I recall a few years ago I was approx 41/42 and seeing a boyfriend (had then been 4 months) - things were going really well and he said he loved me at the 3 month stage (maybe too soon but I don't think it was lovebombing).

He knew I potentially wanted kids but he had a teenager from a previous relationship and he'd also been adopted as a baby and was a bit messed up over that. He actually went along with it with me, encouraged us to try etc. Then suddenly he said no, one reason was his ex had left a lot of the "fathering" to him, shopping with baby in buggy by himself etc - probably just doing his share. But he also recalled how his son as a toddler/baby cried a lot, sleepless nights for him and he didn't want to go back there. We ended not long after that, not for this reason though.

FFW a few years, he's now married to a woman who has twin girls under 10, one of whom is seriously ill and needs regular hospital treatment and she also has a young son from another relationship. He has a very good job so is the breadwinner and his teenager is now an adult and at uni/first job. Kind of ironic that he's taken this on - the girls were approx 5-6 when he met their mum.

Ducksurprise · 08/02/2022 09:26

Its very blaze and irresponsible fuck me, always the woman's fault. The only person here being irresponsible is really DH.

JonSnowIsALoser · 08/02/2022 09:27

The "rapey" comment upthread refers to the fact that if a man and a woman agree to have consensual sex with a condom, but he doesn't use one or secretly takes it off, exposing her to the risk of STD or unwanted pregnancy, it is considered rape.

It's obviously completely not relevant to OP's situation, however.

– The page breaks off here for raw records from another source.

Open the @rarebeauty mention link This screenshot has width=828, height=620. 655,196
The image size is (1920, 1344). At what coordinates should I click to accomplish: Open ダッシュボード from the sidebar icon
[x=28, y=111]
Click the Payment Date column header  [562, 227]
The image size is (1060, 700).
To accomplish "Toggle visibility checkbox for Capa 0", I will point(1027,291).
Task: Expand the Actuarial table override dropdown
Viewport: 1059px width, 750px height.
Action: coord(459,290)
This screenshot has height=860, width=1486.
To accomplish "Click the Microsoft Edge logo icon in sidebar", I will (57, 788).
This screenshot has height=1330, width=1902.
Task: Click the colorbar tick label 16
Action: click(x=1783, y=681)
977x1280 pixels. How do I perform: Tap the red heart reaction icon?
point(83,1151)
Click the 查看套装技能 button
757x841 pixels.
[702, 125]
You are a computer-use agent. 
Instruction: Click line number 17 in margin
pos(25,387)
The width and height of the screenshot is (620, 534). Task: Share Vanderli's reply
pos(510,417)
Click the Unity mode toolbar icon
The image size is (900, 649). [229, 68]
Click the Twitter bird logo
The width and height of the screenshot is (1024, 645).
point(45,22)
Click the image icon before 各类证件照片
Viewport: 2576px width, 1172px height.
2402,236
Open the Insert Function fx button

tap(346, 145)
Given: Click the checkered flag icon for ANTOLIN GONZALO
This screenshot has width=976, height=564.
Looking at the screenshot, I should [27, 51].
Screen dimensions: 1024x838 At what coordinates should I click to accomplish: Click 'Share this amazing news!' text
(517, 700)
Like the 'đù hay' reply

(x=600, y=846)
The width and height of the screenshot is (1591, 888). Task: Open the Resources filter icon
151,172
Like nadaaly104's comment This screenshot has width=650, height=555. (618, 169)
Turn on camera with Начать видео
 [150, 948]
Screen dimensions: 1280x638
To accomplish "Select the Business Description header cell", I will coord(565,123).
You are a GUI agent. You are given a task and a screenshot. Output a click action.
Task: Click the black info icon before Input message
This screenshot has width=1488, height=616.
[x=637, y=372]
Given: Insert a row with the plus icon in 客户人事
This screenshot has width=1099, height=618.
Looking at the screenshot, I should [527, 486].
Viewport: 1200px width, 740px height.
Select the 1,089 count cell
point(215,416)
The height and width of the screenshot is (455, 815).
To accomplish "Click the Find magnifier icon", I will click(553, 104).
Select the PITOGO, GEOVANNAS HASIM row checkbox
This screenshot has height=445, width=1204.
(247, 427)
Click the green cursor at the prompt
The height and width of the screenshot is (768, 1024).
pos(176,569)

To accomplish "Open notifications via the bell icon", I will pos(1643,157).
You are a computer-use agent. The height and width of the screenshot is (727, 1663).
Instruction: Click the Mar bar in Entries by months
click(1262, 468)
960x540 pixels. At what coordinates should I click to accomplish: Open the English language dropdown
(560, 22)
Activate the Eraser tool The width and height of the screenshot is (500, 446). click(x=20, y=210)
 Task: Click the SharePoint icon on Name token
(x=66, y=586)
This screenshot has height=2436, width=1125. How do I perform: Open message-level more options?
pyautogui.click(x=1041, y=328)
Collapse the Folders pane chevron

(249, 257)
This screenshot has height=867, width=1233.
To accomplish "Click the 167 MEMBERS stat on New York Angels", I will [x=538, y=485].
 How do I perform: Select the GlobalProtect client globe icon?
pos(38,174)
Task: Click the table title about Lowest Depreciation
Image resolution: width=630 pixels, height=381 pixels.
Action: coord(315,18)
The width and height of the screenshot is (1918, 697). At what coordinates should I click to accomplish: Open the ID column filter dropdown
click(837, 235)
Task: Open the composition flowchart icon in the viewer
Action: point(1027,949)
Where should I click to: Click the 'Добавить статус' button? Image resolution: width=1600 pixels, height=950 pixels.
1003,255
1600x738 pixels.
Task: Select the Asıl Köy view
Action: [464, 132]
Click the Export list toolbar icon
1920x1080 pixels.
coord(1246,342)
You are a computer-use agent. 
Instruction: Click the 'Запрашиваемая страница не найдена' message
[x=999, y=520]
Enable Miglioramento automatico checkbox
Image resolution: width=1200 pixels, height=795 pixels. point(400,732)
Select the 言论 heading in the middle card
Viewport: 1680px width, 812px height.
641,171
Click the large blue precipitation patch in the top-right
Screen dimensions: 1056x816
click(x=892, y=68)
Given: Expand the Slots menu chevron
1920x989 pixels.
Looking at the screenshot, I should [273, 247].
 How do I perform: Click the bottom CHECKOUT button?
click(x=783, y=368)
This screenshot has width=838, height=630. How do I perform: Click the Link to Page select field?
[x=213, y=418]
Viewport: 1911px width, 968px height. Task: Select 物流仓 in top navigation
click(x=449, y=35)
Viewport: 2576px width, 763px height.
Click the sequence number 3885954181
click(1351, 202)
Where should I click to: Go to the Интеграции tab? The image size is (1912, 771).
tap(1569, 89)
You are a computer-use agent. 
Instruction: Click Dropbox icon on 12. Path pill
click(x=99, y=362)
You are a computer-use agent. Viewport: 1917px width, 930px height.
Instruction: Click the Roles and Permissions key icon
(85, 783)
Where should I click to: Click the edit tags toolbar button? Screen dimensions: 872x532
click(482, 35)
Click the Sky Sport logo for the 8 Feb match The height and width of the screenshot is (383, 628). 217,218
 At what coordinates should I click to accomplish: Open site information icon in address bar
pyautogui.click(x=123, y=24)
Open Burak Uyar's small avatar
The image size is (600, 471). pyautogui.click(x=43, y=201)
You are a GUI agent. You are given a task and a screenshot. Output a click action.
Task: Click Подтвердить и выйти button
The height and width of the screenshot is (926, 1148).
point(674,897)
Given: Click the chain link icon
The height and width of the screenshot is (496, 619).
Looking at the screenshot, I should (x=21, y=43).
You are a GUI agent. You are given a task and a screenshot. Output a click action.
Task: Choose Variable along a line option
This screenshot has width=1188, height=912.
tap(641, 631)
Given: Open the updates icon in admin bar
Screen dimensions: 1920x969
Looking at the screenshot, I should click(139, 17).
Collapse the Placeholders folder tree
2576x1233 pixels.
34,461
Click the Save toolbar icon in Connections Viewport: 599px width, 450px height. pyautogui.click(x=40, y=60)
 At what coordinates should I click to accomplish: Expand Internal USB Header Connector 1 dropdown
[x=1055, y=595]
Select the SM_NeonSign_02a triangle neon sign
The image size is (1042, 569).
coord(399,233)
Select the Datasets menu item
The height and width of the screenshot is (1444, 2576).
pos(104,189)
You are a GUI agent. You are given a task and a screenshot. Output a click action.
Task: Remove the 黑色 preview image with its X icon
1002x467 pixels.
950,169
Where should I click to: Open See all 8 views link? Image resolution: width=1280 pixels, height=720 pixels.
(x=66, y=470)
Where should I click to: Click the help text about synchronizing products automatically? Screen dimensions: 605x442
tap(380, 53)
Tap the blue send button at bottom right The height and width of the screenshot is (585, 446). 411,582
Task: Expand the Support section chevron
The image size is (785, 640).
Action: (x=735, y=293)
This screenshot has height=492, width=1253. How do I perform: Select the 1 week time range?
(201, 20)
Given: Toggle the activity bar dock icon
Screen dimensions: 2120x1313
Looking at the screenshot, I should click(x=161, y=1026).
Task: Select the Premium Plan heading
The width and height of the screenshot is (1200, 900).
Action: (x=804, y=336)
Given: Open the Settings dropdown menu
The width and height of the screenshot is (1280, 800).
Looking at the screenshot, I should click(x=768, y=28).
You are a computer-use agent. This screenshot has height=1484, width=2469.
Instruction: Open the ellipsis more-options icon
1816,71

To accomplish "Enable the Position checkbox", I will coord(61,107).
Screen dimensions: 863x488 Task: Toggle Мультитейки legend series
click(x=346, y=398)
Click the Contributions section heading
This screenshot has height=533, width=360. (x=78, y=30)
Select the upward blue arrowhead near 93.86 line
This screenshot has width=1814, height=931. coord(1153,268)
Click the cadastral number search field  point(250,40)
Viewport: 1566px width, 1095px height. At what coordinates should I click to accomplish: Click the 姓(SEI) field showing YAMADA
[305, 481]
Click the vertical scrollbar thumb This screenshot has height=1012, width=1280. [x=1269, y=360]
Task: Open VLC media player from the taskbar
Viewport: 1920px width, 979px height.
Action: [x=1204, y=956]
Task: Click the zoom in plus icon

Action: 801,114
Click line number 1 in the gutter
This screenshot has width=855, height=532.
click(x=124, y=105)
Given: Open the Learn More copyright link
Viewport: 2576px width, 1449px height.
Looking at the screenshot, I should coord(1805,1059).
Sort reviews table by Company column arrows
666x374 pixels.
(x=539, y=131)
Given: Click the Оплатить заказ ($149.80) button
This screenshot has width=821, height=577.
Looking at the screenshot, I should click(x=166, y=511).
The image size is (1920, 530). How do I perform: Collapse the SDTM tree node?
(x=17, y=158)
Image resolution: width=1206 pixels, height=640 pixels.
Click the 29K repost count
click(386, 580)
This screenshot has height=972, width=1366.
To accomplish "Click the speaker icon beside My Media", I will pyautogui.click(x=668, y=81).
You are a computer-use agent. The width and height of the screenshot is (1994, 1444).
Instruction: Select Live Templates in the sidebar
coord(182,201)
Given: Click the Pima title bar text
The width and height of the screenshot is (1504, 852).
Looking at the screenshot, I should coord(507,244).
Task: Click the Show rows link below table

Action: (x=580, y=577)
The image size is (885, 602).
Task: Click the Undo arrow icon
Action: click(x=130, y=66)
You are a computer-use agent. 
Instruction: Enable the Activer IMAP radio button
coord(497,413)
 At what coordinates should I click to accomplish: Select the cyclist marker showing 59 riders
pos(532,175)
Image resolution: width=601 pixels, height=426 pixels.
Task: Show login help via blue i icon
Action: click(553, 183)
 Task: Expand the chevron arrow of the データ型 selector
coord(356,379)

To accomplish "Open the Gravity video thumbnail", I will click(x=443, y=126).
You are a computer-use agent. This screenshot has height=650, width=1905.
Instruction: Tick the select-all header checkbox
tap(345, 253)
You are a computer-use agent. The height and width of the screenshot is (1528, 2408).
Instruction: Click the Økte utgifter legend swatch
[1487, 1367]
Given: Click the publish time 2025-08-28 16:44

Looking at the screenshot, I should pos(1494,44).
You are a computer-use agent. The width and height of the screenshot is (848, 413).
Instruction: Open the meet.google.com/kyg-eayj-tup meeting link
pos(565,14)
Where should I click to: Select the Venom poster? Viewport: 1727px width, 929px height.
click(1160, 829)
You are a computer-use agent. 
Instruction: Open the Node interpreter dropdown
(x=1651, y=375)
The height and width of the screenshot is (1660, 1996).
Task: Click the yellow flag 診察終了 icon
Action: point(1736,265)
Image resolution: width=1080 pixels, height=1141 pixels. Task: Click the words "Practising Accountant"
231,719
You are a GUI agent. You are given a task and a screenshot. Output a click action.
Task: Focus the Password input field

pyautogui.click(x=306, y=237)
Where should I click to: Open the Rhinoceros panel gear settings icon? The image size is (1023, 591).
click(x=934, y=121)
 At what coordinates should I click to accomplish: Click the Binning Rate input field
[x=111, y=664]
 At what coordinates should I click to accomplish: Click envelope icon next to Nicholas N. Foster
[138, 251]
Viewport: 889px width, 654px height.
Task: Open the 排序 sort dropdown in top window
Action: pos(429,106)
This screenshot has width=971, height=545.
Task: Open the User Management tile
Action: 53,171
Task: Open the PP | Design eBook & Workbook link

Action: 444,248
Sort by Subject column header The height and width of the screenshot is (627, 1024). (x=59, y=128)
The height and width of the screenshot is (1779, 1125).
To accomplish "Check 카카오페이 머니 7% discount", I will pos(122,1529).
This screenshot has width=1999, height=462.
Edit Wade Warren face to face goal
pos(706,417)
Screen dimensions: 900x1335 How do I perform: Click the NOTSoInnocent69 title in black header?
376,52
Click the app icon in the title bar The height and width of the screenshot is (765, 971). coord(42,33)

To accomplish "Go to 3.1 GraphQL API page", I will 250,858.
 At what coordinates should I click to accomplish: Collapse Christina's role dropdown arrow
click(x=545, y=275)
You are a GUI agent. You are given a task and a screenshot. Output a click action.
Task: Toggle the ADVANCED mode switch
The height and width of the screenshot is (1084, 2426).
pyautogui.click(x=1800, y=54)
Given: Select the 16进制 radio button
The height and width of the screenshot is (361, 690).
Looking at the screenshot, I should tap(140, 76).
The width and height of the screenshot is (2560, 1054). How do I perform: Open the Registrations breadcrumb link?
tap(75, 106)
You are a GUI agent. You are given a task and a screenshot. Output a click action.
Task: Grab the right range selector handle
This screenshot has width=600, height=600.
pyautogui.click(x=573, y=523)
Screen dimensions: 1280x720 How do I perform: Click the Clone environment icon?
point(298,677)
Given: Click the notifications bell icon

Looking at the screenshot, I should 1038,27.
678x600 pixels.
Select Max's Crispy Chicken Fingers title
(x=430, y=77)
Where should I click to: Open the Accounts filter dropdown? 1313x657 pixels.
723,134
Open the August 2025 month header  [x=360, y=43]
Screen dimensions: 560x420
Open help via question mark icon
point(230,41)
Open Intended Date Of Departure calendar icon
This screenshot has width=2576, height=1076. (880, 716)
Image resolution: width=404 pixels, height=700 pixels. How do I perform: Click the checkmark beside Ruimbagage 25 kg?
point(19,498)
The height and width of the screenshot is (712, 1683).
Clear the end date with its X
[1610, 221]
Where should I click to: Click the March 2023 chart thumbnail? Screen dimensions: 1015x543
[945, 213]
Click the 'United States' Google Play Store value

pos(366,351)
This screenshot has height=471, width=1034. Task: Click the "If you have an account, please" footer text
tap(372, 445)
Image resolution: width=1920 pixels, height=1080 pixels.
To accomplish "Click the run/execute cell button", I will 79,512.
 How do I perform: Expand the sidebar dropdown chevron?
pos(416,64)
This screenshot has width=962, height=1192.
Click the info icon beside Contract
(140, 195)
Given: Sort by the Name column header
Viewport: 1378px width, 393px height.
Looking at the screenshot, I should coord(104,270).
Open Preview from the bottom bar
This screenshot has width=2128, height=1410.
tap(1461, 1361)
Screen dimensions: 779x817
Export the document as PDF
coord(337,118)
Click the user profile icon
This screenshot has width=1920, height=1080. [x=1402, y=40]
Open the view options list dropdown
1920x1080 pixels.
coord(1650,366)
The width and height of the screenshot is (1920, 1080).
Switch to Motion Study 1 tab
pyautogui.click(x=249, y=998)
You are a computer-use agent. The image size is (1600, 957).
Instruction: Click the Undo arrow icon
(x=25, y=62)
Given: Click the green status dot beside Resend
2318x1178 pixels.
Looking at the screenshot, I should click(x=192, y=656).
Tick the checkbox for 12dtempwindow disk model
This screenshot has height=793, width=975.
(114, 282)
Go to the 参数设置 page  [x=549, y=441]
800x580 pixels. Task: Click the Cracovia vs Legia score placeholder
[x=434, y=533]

gingerhills · 08/02/2022 09:28

He knows how babies are made, right? I'd stop reminding him. You want a baby. He wants to have sex without protection. He can hardly blame you if that happens., If he is absolutely certain no more children, he needs to get a vasectomy.

BoredZelda · 08/02/2022 09:28

If he is having unprotected sex, he can’t be too bothered about having a new baby.

girlmom21 · 08/02/2022 09:30

[quote Lemis]**@girlmom21* there would be an uproar if a guy knew his partner didnt want a baby* but clearly not respecting that, taking it seriously and putting his OWN wants over hers.

If his attitude was well i want a baby so i wl happily impregnate her i think you find people on her would be telling him off.

It should be no different for a woman[/quote]
Oh ok, so you're talking about a man who won't allow his wife to use contraception and repeatedly rapes her because he wants a baby? Not really the same, is it....

UKorNZdilemma · 08/02/2022 09:36

@coracrawley1

Honestly I'm going to have to stop reading MN (after a million years) because the level of comprehension has fallen so far & the calls of rape (for oerfectly normal stuff couples do/say) is ridiculous. OP's having to continually repeat things they've posted because others are going off on a daft tangent... it's become entirely bonkers!!

I think your DH is probably trying to avoid the pressure to conceive or something like that.

He's an adult, he knows how babies are made & how to prevent them being made but is choosing not to prevent the possibility, when he knows you want a baby. He's making the choice to keave it up to nature. It's a shame really as it's making you unsettled and neither of you are getting to enjoy the feelings that you could be

The sensible thing is to have another conversation about 'why' he doesn't want another one, but in your situation, with your DH, I'd just be upping my chances of getting pregnant!!